American farmers should diversify, says analyst
Grain farmers in the United States are in a financial pinch and may want to look north of the border for a way out, says an analyst.
Growers have been cutting costs during the last 2.5 years of the current downcycle. They have reduced equipment purchases, cut back on fertilizers and crop protection products and are negotiating lower land rents.
Now they are increasing operating lines of credit for the first time in years, said Owen Wagner, grains and oilseeds analyst with RaboResearch Food & Agribusiness.
It is reminiscent of what happened during the last downturn in 2013 and 2014. Agricultural lines of credit in the U.S. surged to US$100 billion by 2016, from about $80 billion before the downturn.

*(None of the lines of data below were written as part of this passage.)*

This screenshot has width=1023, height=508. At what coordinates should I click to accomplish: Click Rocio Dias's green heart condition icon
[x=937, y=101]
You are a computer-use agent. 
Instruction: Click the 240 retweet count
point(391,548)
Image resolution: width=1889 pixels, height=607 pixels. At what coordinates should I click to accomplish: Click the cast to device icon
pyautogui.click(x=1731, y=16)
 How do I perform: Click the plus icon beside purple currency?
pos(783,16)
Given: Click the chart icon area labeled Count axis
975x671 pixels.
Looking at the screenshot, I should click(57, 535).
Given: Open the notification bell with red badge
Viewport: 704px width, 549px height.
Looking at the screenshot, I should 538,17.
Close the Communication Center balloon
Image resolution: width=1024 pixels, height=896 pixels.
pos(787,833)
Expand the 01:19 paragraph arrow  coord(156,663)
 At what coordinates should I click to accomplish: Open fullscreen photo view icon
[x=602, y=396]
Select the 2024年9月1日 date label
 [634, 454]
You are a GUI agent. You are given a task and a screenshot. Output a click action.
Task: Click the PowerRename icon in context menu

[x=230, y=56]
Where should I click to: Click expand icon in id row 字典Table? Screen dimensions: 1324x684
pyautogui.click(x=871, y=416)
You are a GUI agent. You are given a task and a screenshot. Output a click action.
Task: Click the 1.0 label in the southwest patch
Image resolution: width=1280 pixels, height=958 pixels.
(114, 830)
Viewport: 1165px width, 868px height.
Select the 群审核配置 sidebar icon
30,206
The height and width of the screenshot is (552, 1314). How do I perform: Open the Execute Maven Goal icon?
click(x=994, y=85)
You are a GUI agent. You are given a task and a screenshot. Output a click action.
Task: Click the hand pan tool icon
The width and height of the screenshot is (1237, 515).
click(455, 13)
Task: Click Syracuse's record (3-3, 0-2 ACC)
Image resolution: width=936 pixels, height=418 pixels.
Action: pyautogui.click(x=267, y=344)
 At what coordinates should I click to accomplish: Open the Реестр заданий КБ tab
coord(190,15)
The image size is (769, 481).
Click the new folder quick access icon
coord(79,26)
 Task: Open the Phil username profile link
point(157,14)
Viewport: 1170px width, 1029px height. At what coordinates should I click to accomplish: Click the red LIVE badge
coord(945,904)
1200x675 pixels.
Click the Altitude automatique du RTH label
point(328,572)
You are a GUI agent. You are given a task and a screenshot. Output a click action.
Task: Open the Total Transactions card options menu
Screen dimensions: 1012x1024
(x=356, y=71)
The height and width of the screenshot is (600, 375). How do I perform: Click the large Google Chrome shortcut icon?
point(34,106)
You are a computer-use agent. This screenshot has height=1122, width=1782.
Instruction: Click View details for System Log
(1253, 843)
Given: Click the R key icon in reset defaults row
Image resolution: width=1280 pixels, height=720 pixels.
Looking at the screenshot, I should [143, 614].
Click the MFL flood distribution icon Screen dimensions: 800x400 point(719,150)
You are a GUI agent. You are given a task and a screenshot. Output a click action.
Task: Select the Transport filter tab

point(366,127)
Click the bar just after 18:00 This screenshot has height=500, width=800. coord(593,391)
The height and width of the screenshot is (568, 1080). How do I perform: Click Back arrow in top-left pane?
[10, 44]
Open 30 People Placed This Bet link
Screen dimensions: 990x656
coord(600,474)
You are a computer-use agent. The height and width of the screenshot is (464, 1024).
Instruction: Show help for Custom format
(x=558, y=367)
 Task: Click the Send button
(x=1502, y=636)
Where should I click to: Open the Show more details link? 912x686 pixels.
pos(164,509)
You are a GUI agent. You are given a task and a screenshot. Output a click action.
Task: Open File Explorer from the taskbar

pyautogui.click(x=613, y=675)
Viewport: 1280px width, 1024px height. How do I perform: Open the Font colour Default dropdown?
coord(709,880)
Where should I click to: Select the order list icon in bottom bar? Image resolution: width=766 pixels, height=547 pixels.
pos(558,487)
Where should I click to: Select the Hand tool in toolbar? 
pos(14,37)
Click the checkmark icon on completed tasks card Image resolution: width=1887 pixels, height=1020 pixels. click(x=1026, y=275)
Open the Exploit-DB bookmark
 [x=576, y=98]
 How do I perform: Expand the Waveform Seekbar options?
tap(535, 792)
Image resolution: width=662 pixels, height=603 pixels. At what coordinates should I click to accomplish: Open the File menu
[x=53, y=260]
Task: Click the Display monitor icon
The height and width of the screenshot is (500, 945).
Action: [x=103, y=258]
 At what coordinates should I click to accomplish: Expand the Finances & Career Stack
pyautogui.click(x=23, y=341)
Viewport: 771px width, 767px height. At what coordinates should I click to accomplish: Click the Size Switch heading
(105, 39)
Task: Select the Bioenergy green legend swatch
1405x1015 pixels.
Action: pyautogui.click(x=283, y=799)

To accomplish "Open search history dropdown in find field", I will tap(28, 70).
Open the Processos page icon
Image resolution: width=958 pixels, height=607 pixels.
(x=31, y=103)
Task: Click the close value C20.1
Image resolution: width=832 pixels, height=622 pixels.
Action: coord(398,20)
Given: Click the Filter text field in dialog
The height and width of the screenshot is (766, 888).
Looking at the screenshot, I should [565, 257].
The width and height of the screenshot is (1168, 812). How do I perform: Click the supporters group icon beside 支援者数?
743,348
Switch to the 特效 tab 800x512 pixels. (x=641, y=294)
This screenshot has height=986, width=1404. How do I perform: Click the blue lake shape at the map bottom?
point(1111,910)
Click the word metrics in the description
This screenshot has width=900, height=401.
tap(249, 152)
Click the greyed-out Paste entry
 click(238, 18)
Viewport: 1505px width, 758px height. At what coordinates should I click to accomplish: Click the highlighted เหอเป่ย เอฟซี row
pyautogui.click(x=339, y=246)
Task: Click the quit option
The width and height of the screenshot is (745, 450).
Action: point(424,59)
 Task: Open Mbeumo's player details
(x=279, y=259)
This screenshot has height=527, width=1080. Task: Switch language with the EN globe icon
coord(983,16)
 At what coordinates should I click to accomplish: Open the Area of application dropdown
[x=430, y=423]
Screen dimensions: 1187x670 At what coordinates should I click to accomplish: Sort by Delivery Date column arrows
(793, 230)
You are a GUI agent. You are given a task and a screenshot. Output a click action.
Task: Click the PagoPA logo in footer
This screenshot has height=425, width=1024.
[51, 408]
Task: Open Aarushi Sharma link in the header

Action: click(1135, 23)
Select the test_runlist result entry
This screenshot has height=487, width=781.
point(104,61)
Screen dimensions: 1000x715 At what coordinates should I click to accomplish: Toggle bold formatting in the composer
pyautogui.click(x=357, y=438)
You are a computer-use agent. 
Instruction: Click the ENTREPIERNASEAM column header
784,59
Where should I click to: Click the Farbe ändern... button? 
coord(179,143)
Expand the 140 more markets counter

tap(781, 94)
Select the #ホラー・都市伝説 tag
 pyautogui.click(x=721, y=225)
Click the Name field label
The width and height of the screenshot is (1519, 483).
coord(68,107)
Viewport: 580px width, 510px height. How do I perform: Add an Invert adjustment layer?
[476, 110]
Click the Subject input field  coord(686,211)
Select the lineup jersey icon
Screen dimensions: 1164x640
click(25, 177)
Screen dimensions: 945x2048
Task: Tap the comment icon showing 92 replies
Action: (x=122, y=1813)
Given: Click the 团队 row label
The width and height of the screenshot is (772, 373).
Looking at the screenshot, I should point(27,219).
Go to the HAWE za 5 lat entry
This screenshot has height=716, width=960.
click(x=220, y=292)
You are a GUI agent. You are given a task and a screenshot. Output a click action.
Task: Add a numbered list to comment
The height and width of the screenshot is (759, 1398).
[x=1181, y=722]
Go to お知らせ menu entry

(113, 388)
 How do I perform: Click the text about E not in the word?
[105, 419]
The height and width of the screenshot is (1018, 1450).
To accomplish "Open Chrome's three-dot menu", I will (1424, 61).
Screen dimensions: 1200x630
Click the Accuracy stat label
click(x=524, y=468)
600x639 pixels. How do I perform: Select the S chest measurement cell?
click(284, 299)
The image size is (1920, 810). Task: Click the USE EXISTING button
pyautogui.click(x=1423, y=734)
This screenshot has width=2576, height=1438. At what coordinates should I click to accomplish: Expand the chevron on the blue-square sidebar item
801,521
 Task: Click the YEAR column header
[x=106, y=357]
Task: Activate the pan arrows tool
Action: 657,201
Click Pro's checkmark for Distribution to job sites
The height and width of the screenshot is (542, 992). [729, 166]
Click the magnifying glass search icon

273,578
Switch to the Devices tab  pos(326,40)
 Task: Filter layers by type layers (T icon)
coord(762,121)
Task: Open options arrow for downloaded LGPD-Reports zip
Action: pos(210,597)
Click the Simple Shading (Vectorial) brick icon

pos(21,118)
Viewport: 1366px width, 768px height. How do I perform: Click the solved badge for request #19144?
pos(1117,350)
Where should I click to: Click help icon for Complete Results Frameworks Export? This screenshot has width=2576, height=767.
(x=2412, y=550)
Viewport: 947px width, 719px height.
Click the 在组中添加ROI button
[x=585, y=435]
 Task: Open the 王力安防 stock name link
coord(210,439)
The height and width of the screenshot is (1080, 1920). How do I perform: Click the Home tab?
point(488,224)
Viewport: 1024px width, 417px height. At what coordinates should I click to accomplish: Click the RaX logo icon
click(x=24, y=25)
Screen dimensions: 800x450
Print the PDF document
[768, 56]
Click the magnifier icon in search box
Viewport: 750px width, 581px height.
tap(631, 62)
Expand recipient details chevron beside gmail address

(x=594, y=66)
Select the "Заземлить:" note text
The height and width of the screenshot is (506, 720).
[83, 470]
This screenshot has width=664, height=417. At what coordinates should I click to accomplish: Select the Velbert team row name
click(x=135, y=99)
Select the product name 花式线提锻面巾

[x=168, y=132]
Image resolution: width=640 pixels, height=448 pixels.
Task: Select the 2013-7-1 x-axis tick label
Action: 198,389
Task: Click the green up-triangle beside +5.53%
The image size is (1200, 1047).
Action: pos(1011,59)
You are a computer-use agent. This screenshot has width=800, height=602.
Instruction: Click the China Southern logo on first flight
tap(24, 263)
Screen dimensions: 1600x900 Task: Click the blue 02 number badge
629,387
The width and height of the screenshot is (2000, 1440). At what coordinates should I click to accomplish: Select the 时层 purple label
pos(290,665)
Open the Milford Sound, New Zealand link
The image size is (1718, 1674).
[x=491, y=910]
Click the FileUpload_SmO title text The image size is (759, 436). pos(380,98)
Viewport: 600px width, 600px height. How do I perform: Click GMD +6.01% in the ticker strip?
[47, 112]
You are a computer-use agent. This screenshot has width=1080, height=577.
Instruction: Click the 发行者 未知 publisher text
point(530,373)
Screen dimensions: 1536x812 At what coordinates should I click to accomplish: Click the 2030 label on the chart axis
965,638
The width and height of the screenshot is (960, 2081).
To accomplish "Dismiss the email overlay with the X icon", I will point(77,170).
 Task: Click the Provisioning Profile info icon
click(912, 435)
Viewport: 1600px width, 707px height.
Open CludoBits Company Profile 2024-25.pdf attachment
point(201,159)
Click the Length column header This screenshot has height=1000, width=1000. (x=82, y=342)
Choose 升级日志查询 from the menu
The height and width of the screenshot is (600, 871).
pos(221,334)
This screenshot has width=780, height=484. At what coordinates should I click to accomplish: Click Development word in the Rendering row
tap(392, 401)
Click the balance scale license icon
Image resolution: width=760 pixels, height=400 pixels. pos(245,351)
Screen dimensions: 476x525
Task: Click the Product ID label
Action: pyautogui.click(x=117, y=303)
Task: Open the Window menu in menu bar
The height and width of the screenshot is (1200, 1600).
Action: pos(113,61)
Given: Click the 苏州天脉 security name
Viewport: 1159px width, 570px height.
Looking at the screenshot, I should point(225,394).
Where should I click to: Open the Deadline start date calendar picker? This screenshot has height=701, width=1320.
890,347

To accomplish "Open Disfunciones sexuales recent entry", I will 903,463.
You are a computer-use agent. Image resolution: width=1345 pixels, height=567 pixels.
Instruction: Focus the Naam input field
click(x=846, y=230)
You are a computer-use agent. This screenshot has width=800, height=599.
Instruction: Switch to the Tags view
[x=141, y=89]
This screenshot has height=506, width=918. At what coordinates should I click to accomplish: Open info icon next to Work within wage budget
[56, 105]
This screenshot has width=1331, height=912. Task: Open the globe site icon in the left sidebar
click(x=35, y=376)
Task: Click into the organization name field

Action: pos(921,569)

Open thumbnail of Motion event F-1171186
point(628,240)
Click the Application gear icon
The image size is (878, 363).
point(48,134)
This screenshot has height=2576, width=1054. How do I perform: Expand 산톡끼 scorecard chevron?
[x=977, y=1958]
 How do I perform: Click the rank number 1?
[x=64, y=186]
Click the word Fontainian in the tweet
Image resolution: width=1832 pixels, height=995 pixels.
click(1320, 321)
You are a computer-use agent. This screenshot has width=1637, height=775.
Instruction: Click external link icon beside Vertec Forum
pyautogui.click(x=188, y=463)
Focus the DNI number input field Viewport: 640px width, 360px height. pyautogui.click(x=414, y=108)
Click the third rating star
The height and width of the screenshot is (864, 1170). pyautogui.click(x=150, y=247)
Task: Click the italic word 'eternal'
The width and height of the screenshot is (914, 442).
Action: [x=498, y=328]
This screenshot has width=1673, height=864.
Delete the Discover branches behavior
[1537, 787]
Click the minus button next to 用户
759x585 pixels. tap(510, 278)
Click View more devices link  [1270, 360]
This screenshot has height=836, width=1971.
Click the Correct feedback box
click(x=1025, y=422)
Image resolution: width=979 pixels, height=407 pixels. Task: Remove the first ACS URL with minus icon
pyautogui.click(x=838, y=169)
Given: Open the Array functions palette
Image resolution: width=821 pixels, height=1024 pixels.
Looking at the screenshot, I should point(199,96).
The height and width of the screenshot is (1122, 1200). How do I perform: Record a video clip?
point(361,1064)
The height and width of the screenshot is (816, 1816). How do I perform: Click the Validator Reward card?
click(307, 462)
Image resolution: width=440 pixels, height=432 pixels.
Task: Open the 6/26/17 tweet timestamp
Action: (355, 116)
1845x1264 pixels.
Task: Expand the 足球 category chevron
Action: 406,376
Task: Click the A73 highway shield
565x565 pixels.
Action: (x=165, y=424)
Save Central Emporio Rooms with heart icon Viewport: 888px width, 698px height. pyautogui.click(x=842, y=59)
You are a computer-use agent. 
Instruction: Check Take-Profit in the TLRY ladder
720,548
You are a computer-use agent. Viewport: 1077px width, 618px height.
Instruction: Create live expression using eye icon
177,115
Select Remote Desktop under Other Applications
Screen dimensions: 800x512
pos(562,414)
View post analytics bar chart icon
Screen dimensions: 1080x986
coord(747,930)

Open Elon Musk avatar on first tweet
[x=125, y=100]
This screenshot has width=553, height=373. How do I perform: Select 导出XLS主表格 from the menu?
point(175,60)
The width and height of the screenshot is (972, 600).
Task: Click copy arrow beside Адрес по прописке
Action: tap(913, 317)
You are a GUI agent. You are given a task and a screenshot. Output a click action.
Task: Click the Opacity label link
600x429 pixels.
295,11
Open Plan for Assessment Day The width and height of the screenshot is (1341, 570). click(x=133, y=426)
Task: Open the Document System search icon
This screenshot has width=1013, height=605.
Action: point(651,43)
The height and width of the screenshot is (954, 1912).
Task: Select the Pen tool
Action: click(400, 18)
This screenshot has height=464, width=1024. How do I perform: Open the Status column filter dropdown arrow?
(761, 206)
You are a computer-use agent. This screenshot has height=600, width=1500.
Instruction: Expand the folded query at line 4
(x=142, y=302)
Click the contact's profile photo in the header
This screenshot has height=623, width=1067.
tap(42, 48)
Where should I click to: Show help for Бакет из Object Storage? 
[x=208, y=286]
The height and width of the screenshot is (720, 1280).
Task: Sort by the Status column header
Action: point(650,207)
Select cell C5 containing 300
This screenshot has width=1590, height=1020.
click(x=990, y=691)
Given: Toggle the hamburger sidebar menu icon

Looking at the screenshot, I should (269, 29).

Agricultural borrowing then went on a long downward slide due to an influx of government support in response to the trade war with China and the post-COVID surge in commodity prices.
It then fell to the low $70 billion range but is now starting to creep higher. RaboResearch believes farmers will add another $20 to $25 billion in lines of credit debt over the next several years.
“There is every reason to believe that process is (already) underway,” Wagner said during a recent RaboResearch webinar.
Agricultural non-real estate borrowing was up 12 percent during the first half of 2024 compared to the same period a year ago.
How will U.S. agriculture pull itself out of this financial quagmire?
During the 2013 and 2014 downturn, the lifeline for corn growers was strong growth in the ethanol industry. For soybean growers, it was China’s booming economy.
Flash forward 10 years and it’s hard to feel good about either of those two sources of demand.
China and the U.S. are likely headed for another trade war under president-elect Donald Trump’s administration, which likely entails retaliatory tariffs on U.S. soybean exports.
There is also a belief that China’s soybean imports have peaked and are heading downward due to its shrinking population and maturing diets.
“China does not offer the same growth story today that it did (10) years ago,” said Wagner.
Biofuels have been an incredible growth story for 20 years, but cracks started to appear when the U.S. Environmental Protection Agency came out with disappointing national biofuel mandates in 2022.
Now the U.S. has a Trump administration that in the past was inconsistent in its support for biofuels.
Wagner said one approach for the U.S. grain sector is to continue to “hammer away” at the longstanding commodity model of agriculture, which means producing as much as possible at the lowest possible cost.
The problem is that Brazil has become better at that than the U.S. With the rise of double-cropping and improved infrastructure, a farmer in Mato Grosso can now produce soybeans at a lower cost than a grower in Iowa.
“We all need to approach this mentality with a bit of caution, recognizing just how competent our Brazilian competitors have become,” Wagner said.
Growers in a state like North Carolina, on the periphery of the U.S. soybean area, can’t compete with Brazil when it comes to providing soybeans for livestock on their own farms. And the U.S. is going to get less competitive because Brazil has 70 million acres of low-intensity pasture that can realistically be converted to cropland.
“It’s time to start asking ourselves, what do we want to do next in order to ensure that the agriculture sector is healthy going forward,” said Wagner.
He thinks the answer may lie in Canada, where farmers have diversified what they grow beyond the commodity crops.
In the 1980s and early 1990s, U.S. grain farming was more diversified than it was in Canada. American farmers were growing peanuts, tobacco, oats and sorghum. In 1980, about half of U.S. acres were devoted to the top two crops and that number has grown to about 70 percent today.
Canada has gone in the other direction. The number of acres planted to the top two crops has fallen from about 70 percent in 1980 to 55 percent today. Many Canadian farmers have shifted to growing less heavily traded crops like pulses and canola.
A good case in point is soybeans. Canadian farmers plant that commodity crop, but 25 percent of it is grown for the niche human consumption market versus two percent in the U.S.
The cropping shift in Canada started in the mid-1990s. Since then, growth in net farm income in Canada has outpaced that of the U.S.
Wagner thinks it might be time for American growers to consider diversifying into crops suited for a low carbon intensity fuel feedstock, food grade soybeans, ESG cotton, “orphaned” crops like oats and other niche products.
He does not suggest that growers abandon commodity crops. Farmers in the I-states will always be competitive in growing corn and soybeans.
But those on the fringes of the U.S. corn belt might want to think of planting alternative crops like their counterparts in Canada did 30 years ago.